In practice, large volley guns were not particularly more useful than a cannon firing canister shot or grapeshot. Since they were still mounted on a carriage, they could be as hard to aim and move around as a cannon, and the many barrels took as long or longer to reload. They also tended to be relatively expensive since they were more complex than a cannon, due to all the barrels and ignition fuses, and each barrel had to be individually maintained and cleaned.

15th-century volley guns 

The Ribauldequin was a medieval version of the volley gun. It had its barrels set up in parallel.  This early version was first employed during the Hundred Years' War by the army of Edward III of England, in 1339. Later on, the late Swiss army employed it.

In the mid-1570s a volley gun referred to as an ‘ingen of war’ was presented to the government of England which was capable of holding from 160 to 320 shots and discharging them 4, 8, 12 or 24 bullets at a time. Multi-barreled artillery pieces continued in use during the 16th and 17th century. A double-barreled cannon called Elizabeth-Henry, named after Charles I's youngest children, was used by the Cavaliers during the English Civil War and fired 2oz charges. It could also fire grapeshot. The barrels were wrapped in leather to prevent rusting.

On the continent, 16th century Aragon developed a 15-barrel volley gun; German and Polish gunsmiths invented handheld multi-barrel guns. These were sometimes combination sword and axe pistols such as Henry VIII's Walking Staff, a 3-barreled gun and battle mace. Henry VIII also owned a multi-barreled German wheel lock rifle capable of firing a superimposed charge.

18th-century volley guns 

The Nock gun resembled a conventional flintlock musket with seven barrels hexagonally brazed around a central barrel.  All seven .46 caliber (12 mm) barrels were connected to the single flintlock pan in a manner intended to produce simultaneous discharge through row ignition, but one or more barrels frequently failed to fire.  The gun was invented by James Wilson in 1779 and manufactured by Henry Nock for use through the Napoleonic Wars.  Five hundred Nock guns were produced for the Royal Navy intended for use in repelling boarders or to clear an enemy deck in advance of friendly boarding parties.
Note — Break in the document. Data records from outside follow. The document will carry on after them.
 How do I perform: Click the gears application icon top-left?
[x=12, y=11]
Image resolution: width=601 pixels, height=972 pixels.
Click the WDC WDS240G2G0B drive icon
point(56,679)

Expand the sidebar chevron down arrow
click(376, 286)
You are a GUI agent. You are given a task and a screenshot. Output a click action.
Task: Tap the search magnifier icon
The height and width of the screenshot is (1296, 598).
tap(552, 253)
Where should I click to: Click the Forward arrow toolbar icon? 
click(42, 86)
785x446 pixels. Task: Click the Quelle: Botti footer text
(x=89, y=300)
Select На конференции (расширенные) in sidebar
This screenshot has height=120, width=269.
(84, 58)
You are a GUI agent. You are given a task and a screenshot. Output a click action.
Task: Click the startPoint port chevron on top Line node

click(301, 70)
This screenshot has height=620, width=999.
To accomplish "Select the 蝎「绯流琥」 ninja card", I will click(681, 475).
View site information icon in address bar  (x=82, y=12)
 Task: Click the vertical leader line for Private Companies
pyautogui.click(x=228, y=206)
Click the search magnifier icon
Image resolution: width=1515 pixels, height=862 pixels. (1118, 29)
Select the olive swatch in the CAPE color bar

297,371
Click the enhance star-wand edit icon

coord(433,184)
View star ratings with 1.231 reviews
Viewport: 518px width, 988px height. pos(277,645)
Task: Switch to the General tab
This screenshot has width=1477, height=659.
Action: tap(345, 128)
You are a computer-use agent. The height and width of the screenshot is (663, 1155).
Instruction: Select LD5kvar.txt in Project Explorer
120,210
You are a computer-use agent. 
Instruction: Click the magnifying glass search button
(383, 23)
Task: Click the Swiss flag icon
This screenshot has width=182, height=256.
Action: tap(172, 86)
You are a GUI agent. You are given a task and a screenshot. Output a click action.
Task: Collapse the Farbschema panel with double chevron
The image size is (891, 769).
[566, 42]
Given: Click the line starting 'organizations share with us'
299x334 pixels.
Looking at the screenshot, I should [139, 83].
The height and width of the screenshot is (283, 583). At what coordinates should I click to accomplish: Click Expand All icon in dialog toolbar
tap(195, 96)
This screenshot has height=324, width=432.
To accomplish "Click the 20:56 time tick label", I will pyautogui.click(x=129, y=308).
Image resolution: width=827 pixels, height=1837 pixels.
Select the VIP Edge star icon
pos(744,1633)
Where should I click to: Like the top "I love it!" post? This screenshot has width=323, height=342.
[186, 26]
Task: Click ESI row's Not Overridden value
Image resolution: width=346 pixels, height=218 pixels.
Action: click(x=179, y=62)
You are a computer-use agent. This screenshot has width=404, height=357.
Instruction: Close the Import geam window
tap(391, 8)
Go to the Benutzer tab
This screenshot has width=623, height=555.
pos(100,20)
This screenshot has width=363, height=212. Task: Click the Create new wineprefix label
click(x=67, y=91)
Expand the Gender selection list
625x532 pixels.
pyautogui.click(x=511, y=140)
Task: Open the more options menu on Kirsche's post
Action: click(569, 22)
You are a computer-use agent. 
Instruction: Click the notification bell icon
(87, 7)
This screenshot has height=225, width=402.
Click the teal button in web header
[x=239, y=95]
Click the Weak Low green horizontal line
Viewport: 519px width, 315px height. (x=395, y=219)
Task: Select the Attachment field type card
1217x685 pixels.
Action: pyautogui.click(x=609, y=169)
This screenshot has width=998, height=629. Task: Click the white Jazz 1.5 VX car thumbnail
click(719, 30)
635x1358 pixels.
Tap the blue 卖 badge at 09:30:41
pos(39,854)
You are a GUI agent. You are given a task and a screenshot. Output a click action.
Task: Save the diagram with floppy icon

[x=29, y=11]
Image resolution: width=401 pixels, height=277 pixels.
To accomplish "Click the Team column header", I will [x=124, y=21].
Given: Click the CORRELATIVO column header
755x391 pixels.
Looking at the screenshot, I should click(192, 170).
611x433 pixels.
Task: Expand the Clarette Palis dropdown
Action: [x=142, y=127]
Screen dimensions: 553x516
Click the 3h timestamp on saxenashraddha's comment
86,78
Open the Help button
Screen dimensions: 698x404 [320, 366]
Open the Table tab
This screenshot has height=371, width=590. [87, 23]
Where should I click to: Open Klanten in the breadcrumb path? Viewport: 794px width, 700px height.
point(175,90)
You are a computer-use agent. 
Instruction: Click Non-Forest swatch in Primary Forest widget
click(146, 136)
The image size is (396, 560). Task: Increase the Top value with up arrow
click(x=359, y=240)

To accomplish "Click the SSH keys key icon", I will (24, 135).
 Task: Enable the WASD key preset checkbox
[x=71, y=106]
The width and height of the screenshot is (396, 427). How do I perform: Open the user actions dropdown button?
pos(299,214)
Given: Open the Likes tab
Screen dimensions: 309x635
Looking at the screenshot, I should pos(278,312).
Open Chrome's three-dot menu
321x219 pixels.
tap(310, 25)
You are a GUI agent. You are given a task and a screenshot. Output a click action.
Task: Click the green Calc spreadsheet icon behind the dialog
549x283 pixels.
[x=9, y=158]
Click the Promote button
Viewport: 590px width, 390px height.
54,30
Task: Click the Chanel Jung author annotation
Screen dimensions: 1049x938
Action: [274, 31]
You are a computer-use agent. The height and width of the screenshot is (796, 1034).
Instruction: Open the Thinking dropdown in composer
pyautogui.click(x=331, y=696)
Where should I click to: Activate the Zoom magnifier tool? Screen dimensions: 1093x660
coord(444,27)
Admiral Howe's fleet was issued twenty guns for each ship of the line and twelve guns for each frigate.  Recoil of the 13-pound (5.9 kg) Nock gun caused dislocated shoulders and clavicle fractures among the sailors firing Nock guns; and the muzzle flash from simultaneous discharge of multiple barrels could ignite canvas sail when fired from positions in the rigging.  The Nock volley gun was considered obsolete by 1805, but a surviving weapon was carried by Richard Widmark in the 1960 movie The Alamo. The Nock gun was recently brought to public attention by its inclusion in Bernard Cornwell's Sharpe novels where it was wielded by both Sharpe and his friend and colleague Sergeant Patrick Harper.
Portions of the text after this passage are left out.